Extracted text
What Is a College Honor Society?
Unlike a sorority or fraternity, honor societies recognize students with exceptional academic records. College students will typically encounter two types of honor societies:
- General societies open to all students
- Societies for certain academic disciplines
Many humanities and social science majors have national honor societies, for example.
Reputable honor societies set admission criteria. For instance, students may need to rank in the top 20% of their class or have a minimum GPA.
In addition to the national honor society standards, local chapters might add their own requirements. A psychology honor society may only admit students who complete at least 15 credits in psychology with a 3.5 GPA in their psych classes.
Honor societies offer several benefits, including members-only scholarships, chances to gain leadership and academic experience, and mentorship and networking opportunities. For some students, the pros of joining an honor society outweigh the cons.
3 Pros of Joining an Honor Society
Why do students join honor societies? And should you consider joining if you meet the membership requirements? Here are some pros to joining an honor society.

Raw data
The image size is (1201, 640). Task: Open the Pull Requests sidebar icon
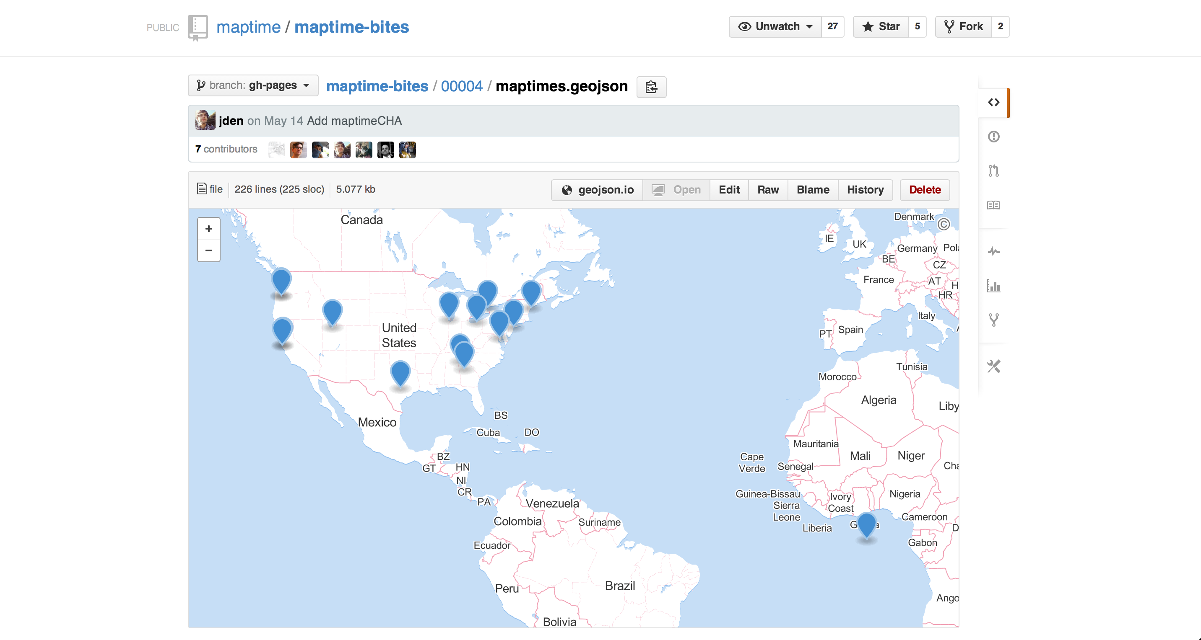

Task requirements
a) What two types of honor societies does the passage on college honor societies say students will typically encounter?
b) Repeat everything in the passage on college honor societies from "Reputable honor societies" down to "an honor society.".
The listing plays no part in this.

Exercise responses
a) General societies open to all students, and societies for certain academic disciplines.

b)
Reputable honor societies set admission criteria. For instance, students may need to rank in the top 20% of their class or have a minimum GPA.
In addition to the national honor society standards, local chapters might add their own requirements. A psychology honor society may only admit students who complete at least 15 credits in psychology with a 3.5 GPA in their psych classes.
Honor societies offer several benefits, including members-only scholarships, chances to gain leadership and academic experience, and mentorship and networking opportunities. For some students, the pros of joining an honor society outweigh the cons.
3 Pros of Joining an Honor Society
Why do students join honor societies? And should you consider joining if you meet the membership requirements? Here are some pros to joining an honor society.